Coachella: The Verve Sound Like A Sonnet, Flash Impeccable Cheekbones @ The Main Stage

By theajaysharma

While watching Verve's main stage set last night we found ourselves wondering something we don't usually wonder: What would it be like to live inside the head of Richard Ashcroft for a day? The lanky, impeccably cheekboned vocalist -- who can easily pull off wearing a shirt opened to the bottom two buttons, all the better to make room for his gem-encrusted cross -- has such an obvious god complex (does god swagger?), but manages to channel it in a way that you don't hate him. It's more like, "This man was born to be nothing but a rock star." And we need more people like that. More of that rock pomposity in the age of MySpace and everyone-has-a-band, etc.

He started the set in appropriately dramatic action, giving a "this is music!" shout, before easing into the song of the same name and shifting into "Space In Time" and "Sonnet." They focused on the hits: "Lucky Man," "Life's An Ocean," and "The Drugs Don't Work," among others, but the song that received the biggest crowd swell was a dramatic, starry-sky "Bitter Sweet Symphony" (shooting star just before they hit the stage, true story, recalling "Hyperballad" last year). Ashcroft, who said he was leaving for Las Vegas after the set, dedicated the anthem to Hunter S. Thompson.
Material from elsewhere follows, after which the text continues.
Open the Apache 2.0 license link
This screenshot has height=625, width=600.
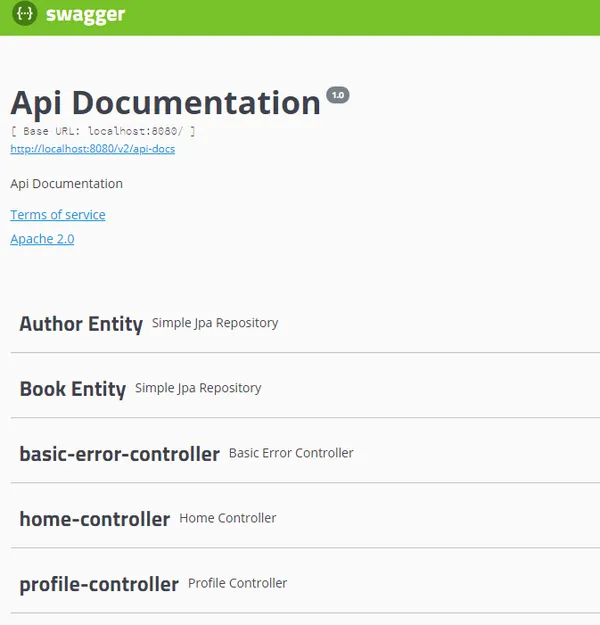42,239
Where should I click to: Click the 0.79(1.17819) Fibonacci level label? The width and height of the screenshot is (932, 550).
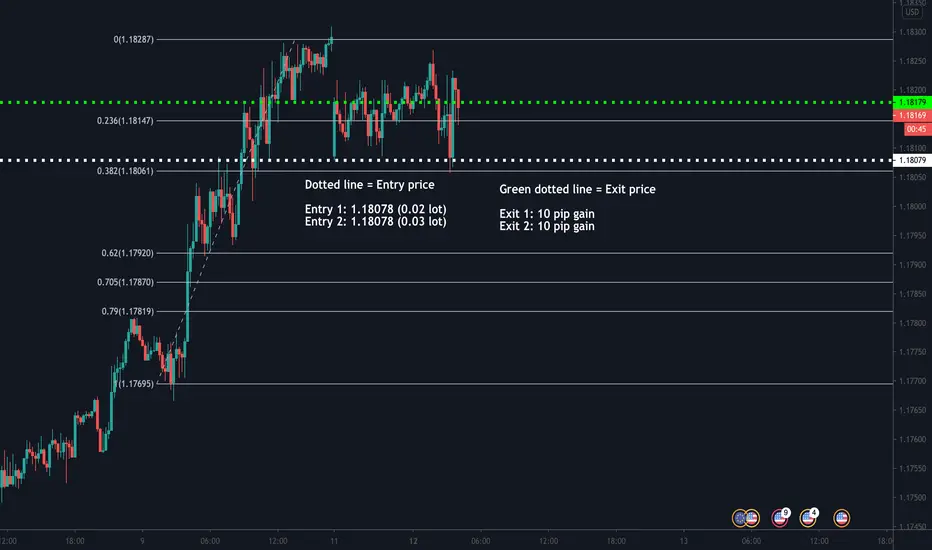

With beers at a pop and not being allowed outside the Beer Garden, we were way too far from the gonzo new-journalist's mindset, but hey, why quibble.
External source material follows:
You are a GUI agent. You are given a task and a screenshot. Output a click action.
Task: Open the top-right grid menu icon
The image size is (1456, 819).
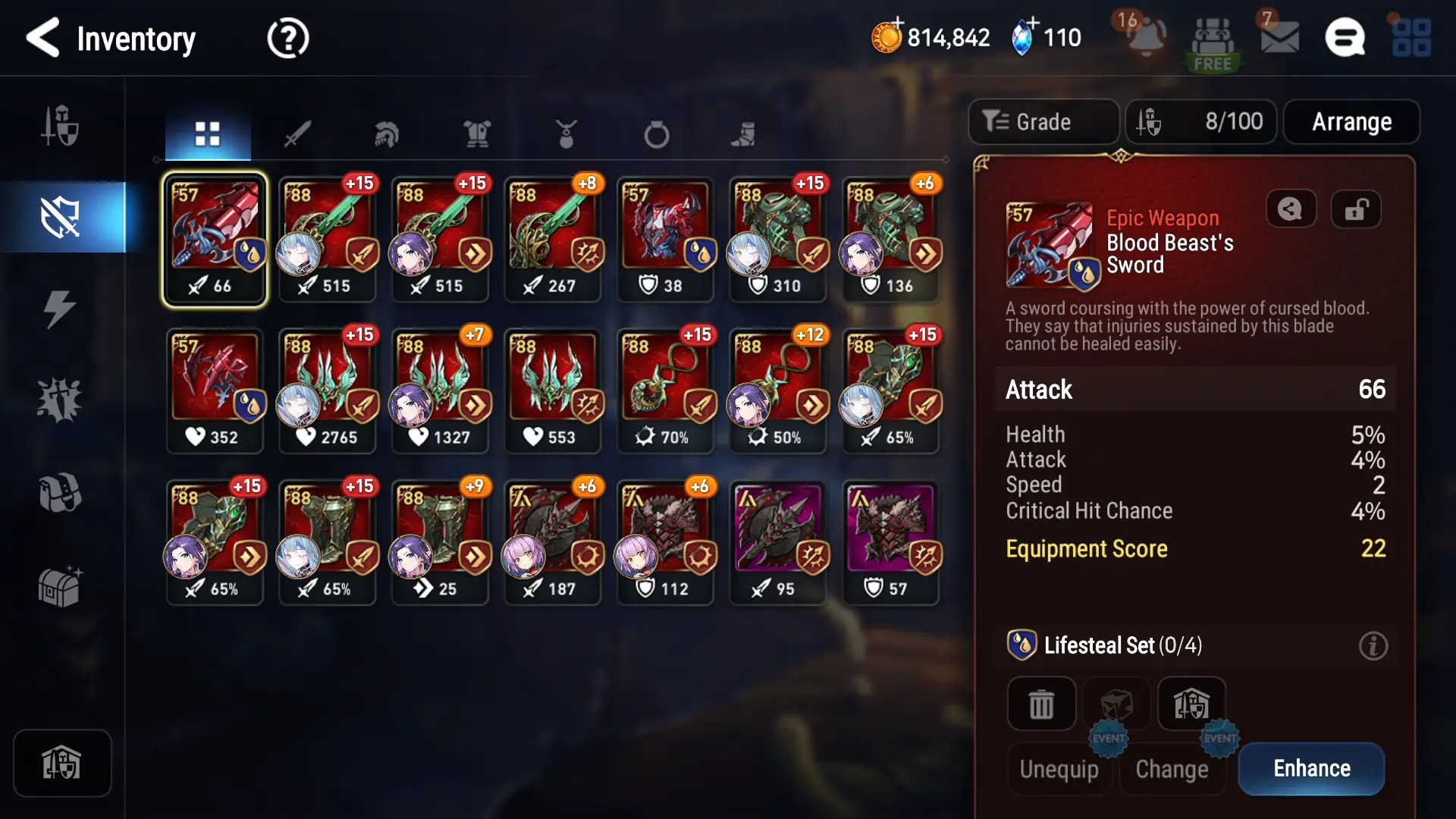pos(1411,37)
They also performed the newish track "Sit And Wonder." We stood and wondered why they'd bother with new material, since the crowd clearly wanted the old hits, but gods must create (or as Richard put it "new music is what this band does."). It wasn't horrible, but it felt labored, the bass-line self-consciously funky, and the overall structure less flowing than the rest of the set. It reminded us of Happy Mondays, basically, which in the end offered another opportunity for Ashcroft to prance and primp. Which is why you came to watch 'em. Cue the smoke machine.